__Tujuan Tugas__
Tuliskan lanjutan teks pasal undang-undang tentang pengawasan dan kewenangan kehutanan di bawah ini, dimulai sesudah kalimat terakhirnya.

__Teks Kutipan__

########################################

UU Nomor 11 Tahun 2020

Pasal 62 (Masih Berlaku)

Pemerintah, Pemerintah Daerah, dan masyarakat melakukan pengawasan terhadap pengelolaan dan atau pemanfaatan hutan yang dilakukan oleh pihak ketiga.

(Tidak ada perubahan)

Penjelasan: (Cukup jelas)

 


          UU Nomor 41 Tahun 1999

UU Nomor 11 Tahun 2020

 

Pasal 63 (Masih Berlaku)

Dalam melaksanakan pengawasan kehutanan sebagaimana dimaksud dalam Pasal 60 ayat (1), Pemerintah dan Pemerintah Daerah berwenang melakukan pemantauan, meminta keterangan, dan melakukan pemeriksaan atas pelaksanaan pengurusan hutan.

(Tidak ada perubahan)

Penjelasan: (Cukup jelas)

 

          UU Nomor 41 Tahun 1999

UU Nomor 11 Tahun 2020

Pasal 64 (Masih Berlaku)

Pemerintah dan masyarakat melakukan pengawasan terhadap pelaksanaan pengelolaan hutan yang berdampak nasional dan internasional.

(Tidak ada perubahan)

Penjelasan:

a.   Yang dimaksud dengan berdampak nasional adalah kegiatan pengelolaan hutan yang mempunyai dampak terhadap kehidupan bangsa, misalnya penebangan liar, pencurian kayu, penyelundupan kayu, perambahan hutan, dan penambangan dalam hutan tanpa izin.

b.   Yang dimaksud dengan berdampak internasional adalah pengelolaan hutan yang mempunyai dampak terhadap hubungan internasional, misalnya kebakaran hutan, labelisasi produk hutan, penelitian dan pengembangan, kegiatan penggundulan hutan, serta berbagai pelanggaran terhadap konvensi internasional.


          UU Nomor 41 Tahun 1999

UU Nomor 11 Tahun 2020

Pasal 65 (Masih Berlaku)

Ketentuan lebih lanjut tentang pengawasan kehutanan diatur dengan Peraturan Pemerintah

(Tidak ada perubahan)

Penjelasan:

Peraturan Pemerintah memuat aturan antara lain:

a.   tata cara dan mekanisme pengawasan,

b.   kelembagaan pengawasan,

c.   obyek pengawasan, dan

d.   tindak lanjut pengawasan.


          UU Nomor 41 Tahun 1999

Pasal 66 (Masih Berlaku)

(1)Dalam rangka penyelenggaraan kehutanan, Pemerintah menyerahkan sebagian kewenangan kepada Pemerintah Daerah.

(2)Pelaksanaan penyerahan sebagian kewenangan sebagaimana dimaksud pada ayat (1) bertujuan untuk meningkatkan efektivitas pengurusan hutan dalam rangka pengembangan otonomi daerah.

(3)Ketentuan lebih lanjut sebagaimana dimaksud pada ayat (1) dan ayat (2) diatur dengan Peraturan Pemerintah.

Penjelasan:

a.   Kewenangan yang diserahkan adalah pelaksanaan pengurusan hutan yang bersifat operasional.

b.   Peraturan Pemerintah memuat aturan antara lain:

1)   jenis-jenis urusan yang kewenangannya diserahkan,

2)   tata cara dan tata hubungan kerja,

3)   mekanisme pertanggungjawaban, dan

4)   pengawasan dan pengendalian.

########################################

__Cuplikan Data__
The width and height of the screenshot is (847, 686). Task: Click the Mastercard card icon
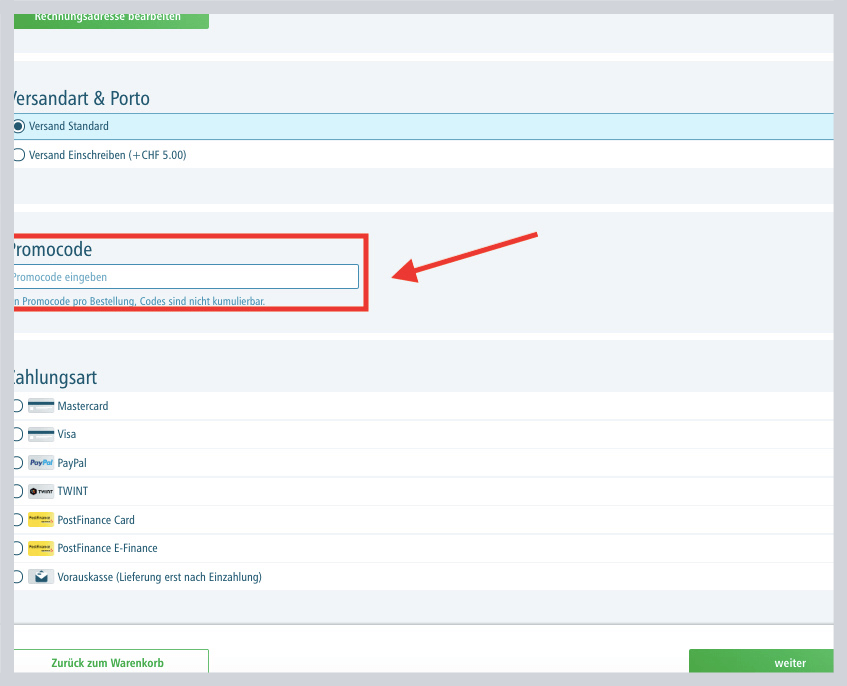tap(41, 406)
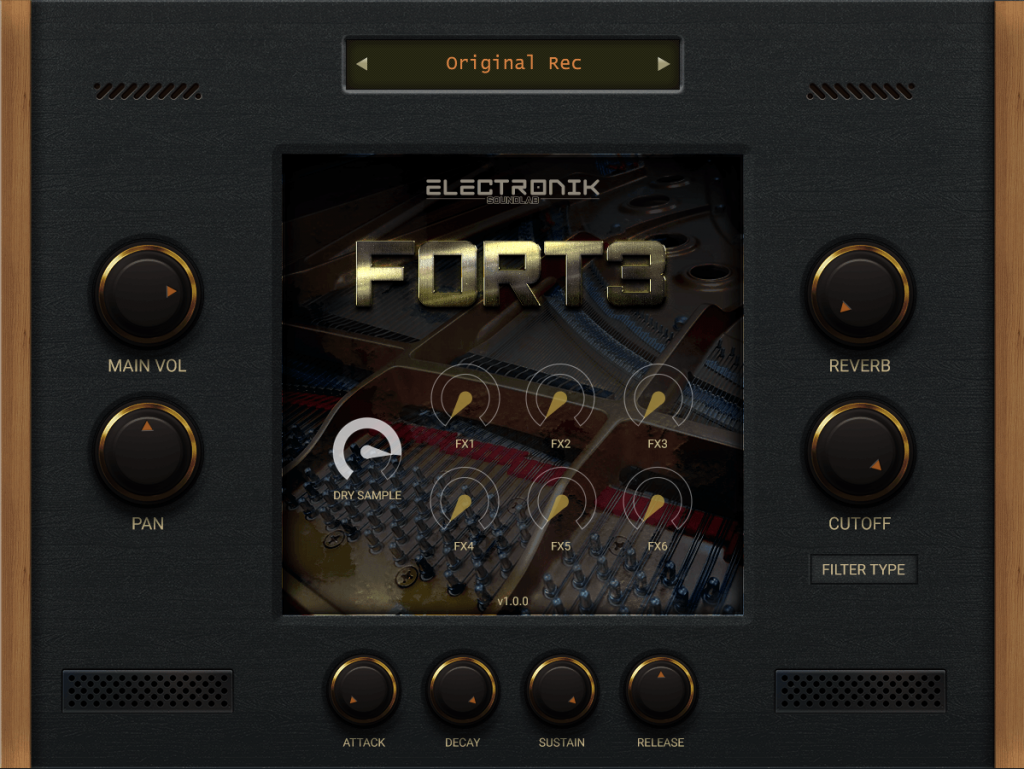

########################################

__Hasil Akhir__
 


          UU Nomor 41 Tahun 1999

UU Nomor 11 Tahun 2020

Pasal 67 (Masih Berlaku)

(1)Masyarakat hukum adat sepanjang menurut kenyataannya masih ada dan diakui keberadaannya berhak:

a.   melakukan pemungutan hasil hutan untuk pemenuhan kebutuhan hidup sehari-hari masyarakat adat yang bersangkutan;

b.   melakukan kegiatan pengelolaan hutan berdasarkan hukum adat yang berlaku dan tidak bertentangan dengan undang-undang; dan

c.   mendapatkan pemberdayaan dalam rangka meningkatkan kesejahteraannya.

(2)Pengukuhan keberadaan dan hapusnya masyarakat hukum adat sebagaimana dimaksud pada ayat (1) ditetapkan dengan Peraturan Daerah.

(3)Ketentuan lebih lanjut sebagaimana dimaksud pada ayat (1) dan ayat (2) diatur dengan Peraturan Pemerintah.

(Tidak ada perubahan)

Penjelasan:

a.   Masyarakat hukum adat diakui keberadaannya, jika menurut kenyataannya memenuhi unsur antara lain:

1)   masyarakatnya masih dalam bentuk paguyuban (rechtsgemeenschap);

2)   ada kelembagaan dalam bentuk perangkat penguasa adatnya;

3)   ada wilayah hukum adat yang jelas;

4)   ada pranata dan perangkat hukum, khususnya peradilan adat, yang masih ditaati; dan

5)   masih mengadakan pemungutan hasil hutan di wilayah hutan sekitarnya untuk pemenuhan kebutuhan hidup sehari-hari.

b.   Peraturan Daerah disusun dengan mempertimbangkan hasil penelitian para pakar hukum adat, aspirasi masyarakat setempat, dan tokoh masyarakat adat yang ada di daerah yang bersangkutan, serta instansi atau pihak lain yang terkait.

c.   Peraturan Pemerintah memuat aturan antara lain:

1)   tata cara penelitian,

2)   pihak-pihak yang diikutsertakan,

3)   materi penelitian, dan

4)   kriteria penilaian keberadaan masyarakat hukum adat.

 

 

 

          UU Nomor 41 Tahun 1999

UU Nomor 11 Tahun 2020

Pasal 68 (Masih Berlaku)

(1)Masyarakat berhak menikmati kualitas lingkungan hidup yang dihasilkan hutan.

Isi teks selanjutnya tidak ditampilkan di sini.